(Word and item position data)
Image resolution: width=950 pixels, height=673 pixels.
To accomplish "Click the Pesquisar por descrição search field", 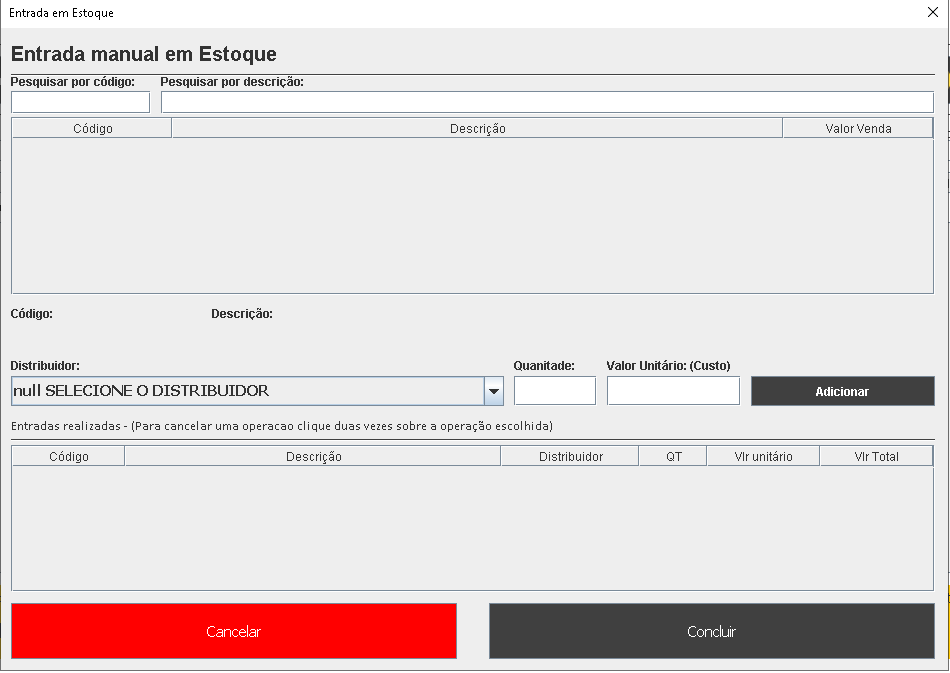I will (x=546, y=102).
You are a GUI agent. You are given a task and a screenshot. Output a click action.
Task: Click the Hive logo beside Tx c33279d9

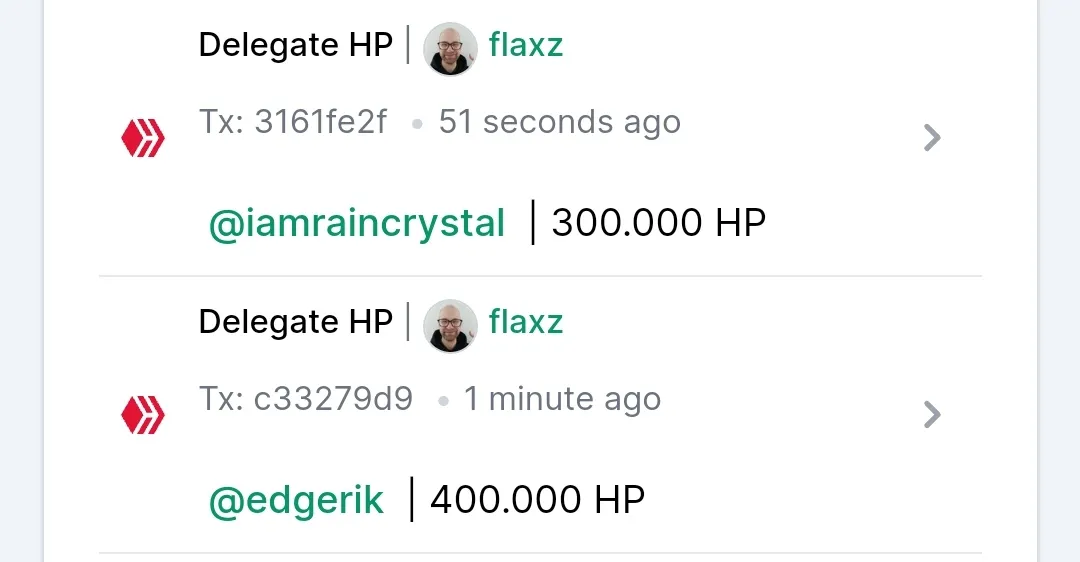[x=143, y=415]
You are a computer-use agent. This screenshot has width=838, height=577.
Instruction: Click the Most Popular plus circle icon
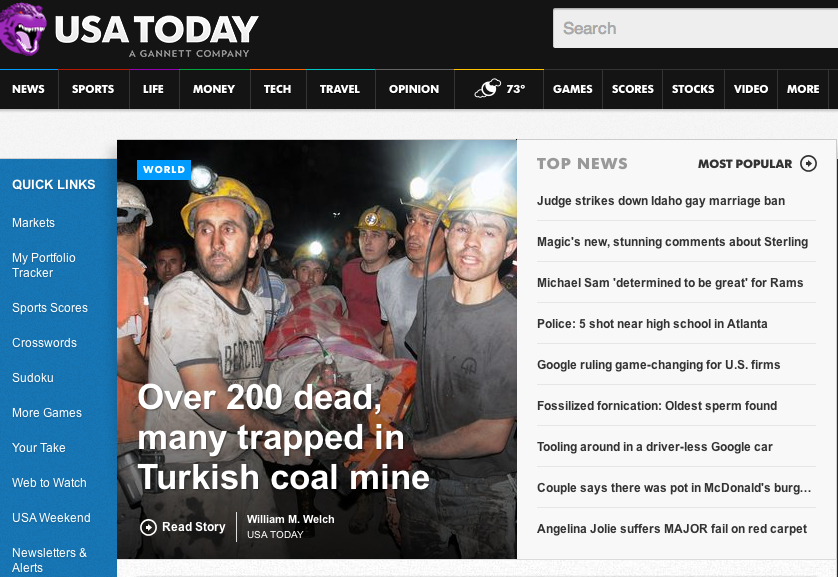click(x=808, y=164)
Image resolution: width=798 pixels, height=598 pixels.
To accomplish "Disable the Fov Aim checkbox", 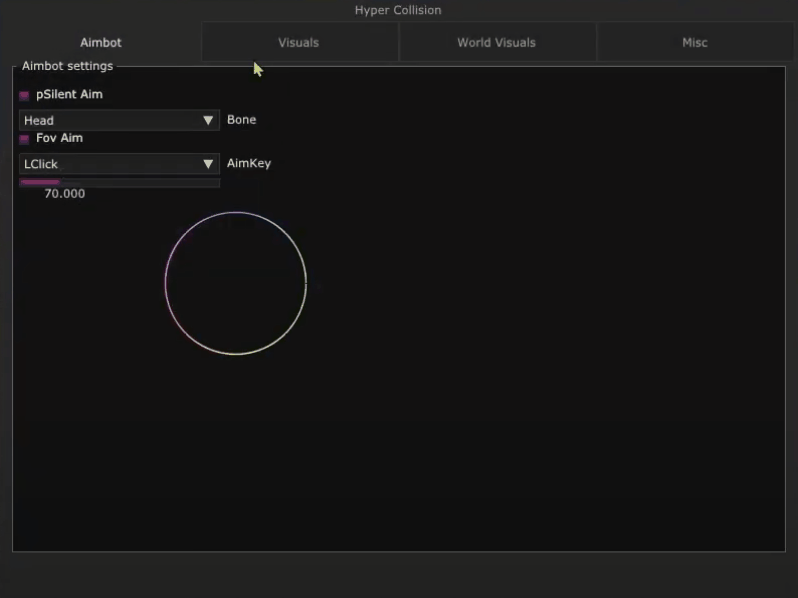I will click(x=24, y=139).
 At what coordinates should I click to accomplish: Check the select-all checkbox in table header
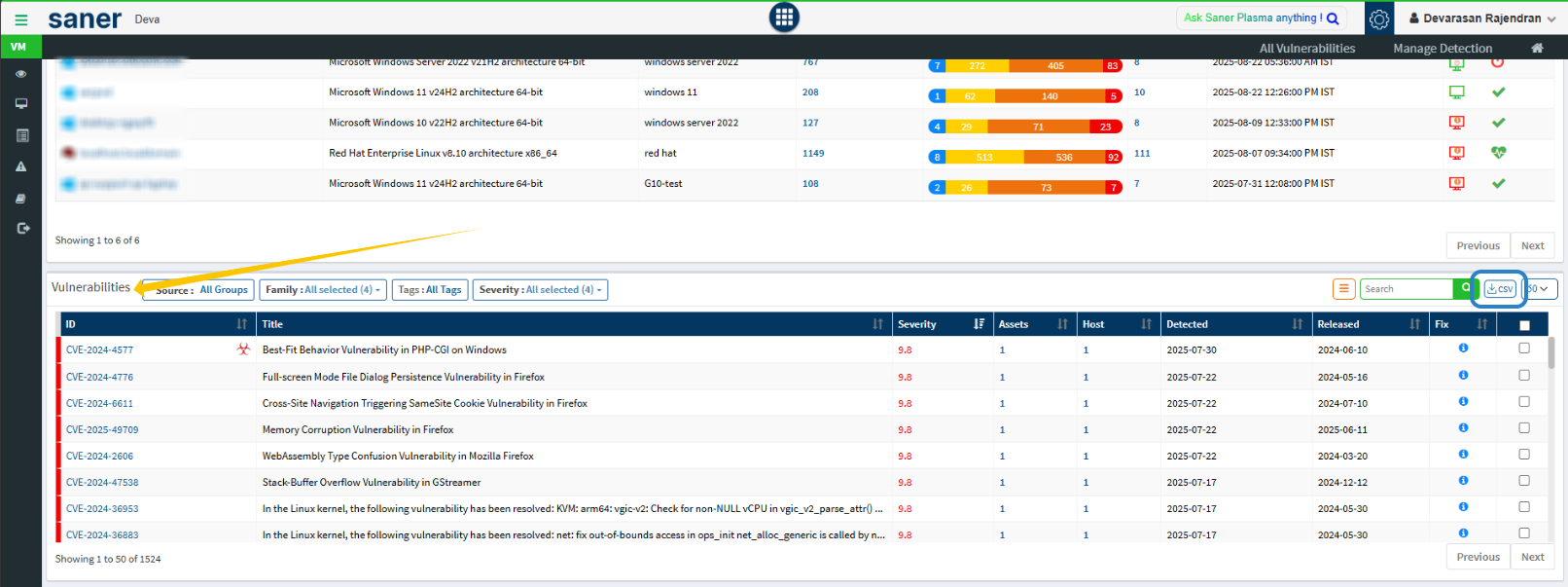point(1524,325)
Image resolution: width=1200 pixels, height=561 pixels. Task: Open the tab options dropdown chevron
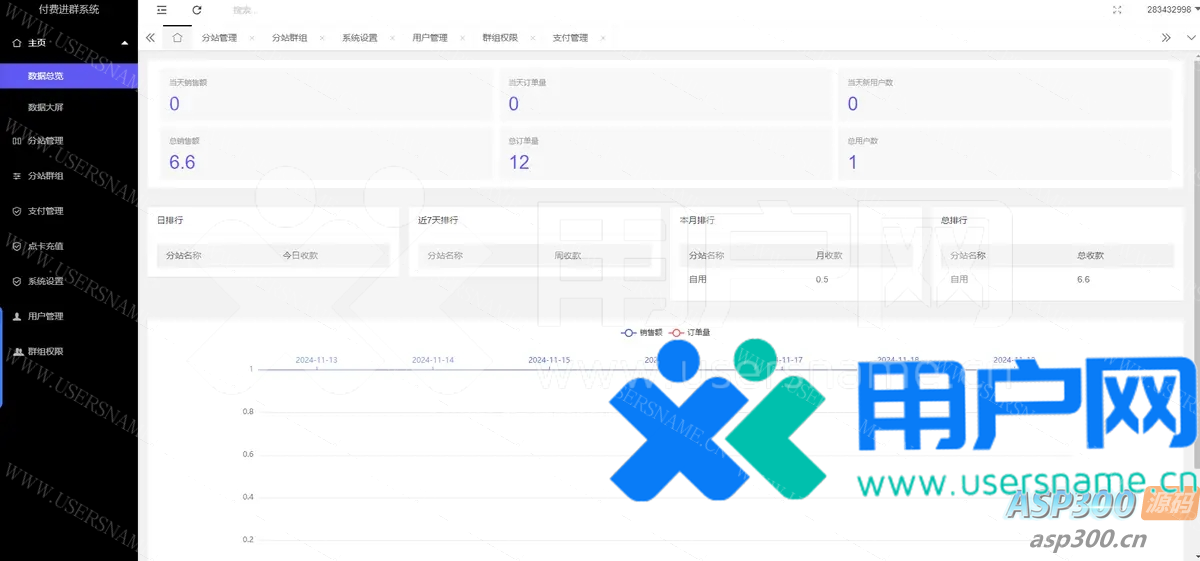[x=1190, y=38]
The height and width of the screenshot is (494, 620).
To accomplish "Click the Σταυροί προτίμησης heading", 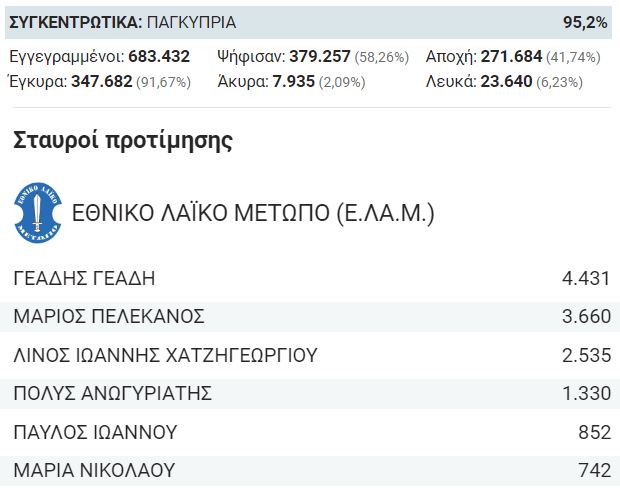I will 123,141.
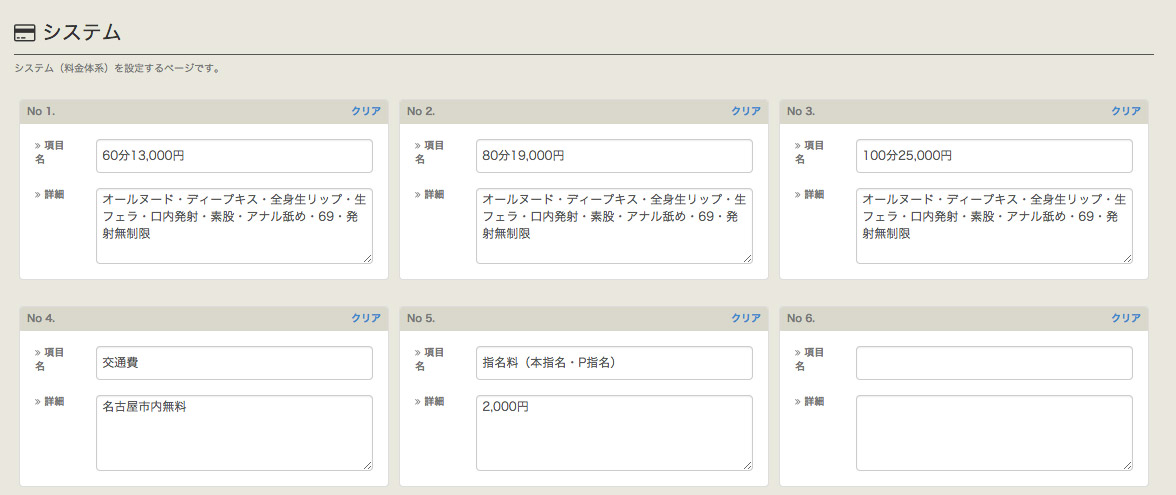1176x495 pixels.
Task: Select the 交通費 item name field
Action: [x=234, y=363]
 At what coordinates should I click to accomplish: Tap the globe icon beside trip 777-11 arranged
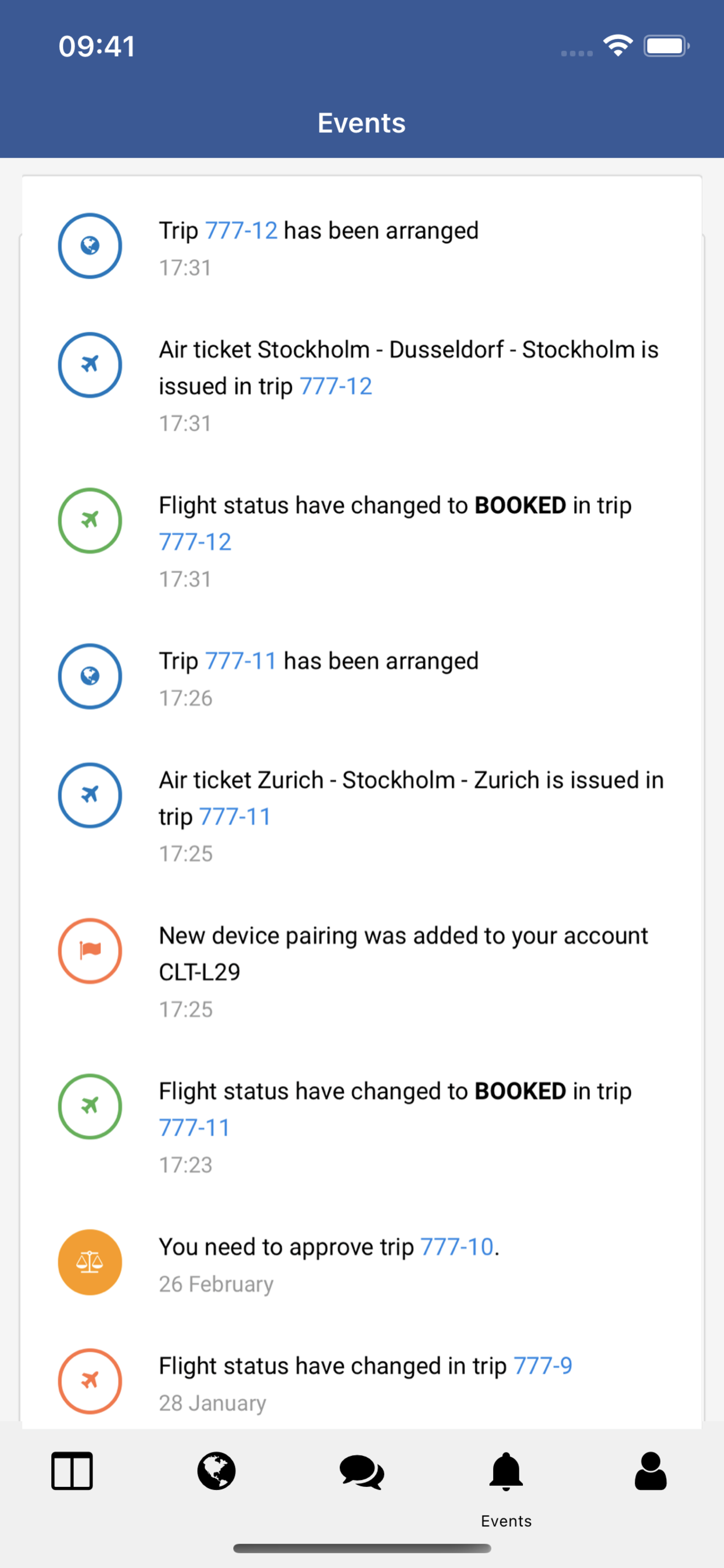(x=90, y=676)
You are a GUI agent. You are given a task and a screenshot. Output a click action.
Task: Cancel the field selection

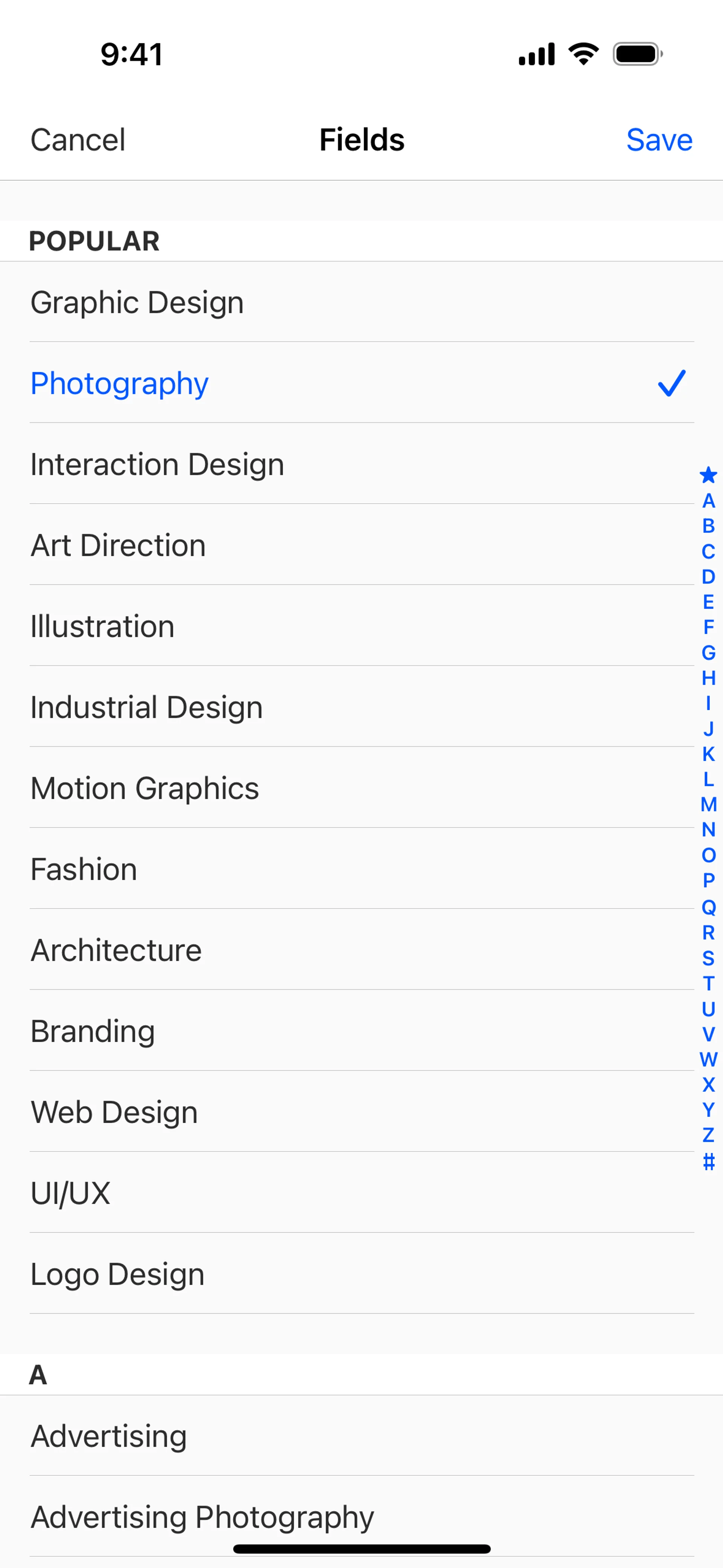tap(78, 140)
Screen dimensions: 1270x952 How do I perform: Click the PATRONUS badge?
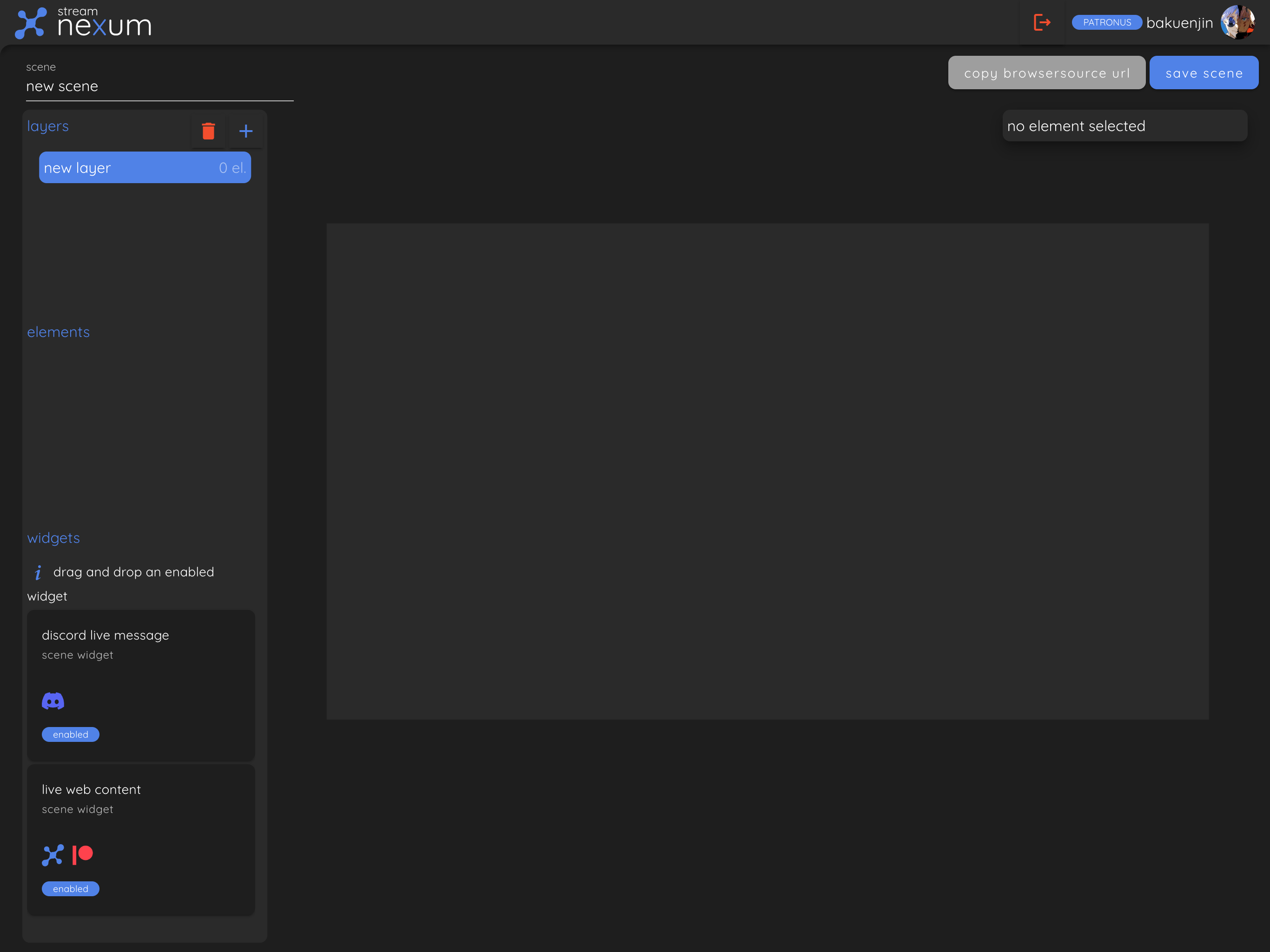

STATED TASK:
Write out again every line from the one containing "At what coordinates should I click to accomplish: Tap" through the end of the lines, requests included, and rescale each coordinate in the answers by 1.4, rounding to whole numbers with halves going up. Leave the pictures out.

EXERCISE SOLUTION:
 At what coordinates should I click to accomplish: Tap the globe icon beside trip 777-11 arranged
(x=126, y=946)
You are a GUI agent. You are given a task and a screenshot. Output a click action.
Task: Cancel the field selection

tap(109, 196)
Screen dimensions: 1270x952 How do I perform: Click the PATRONUS badge?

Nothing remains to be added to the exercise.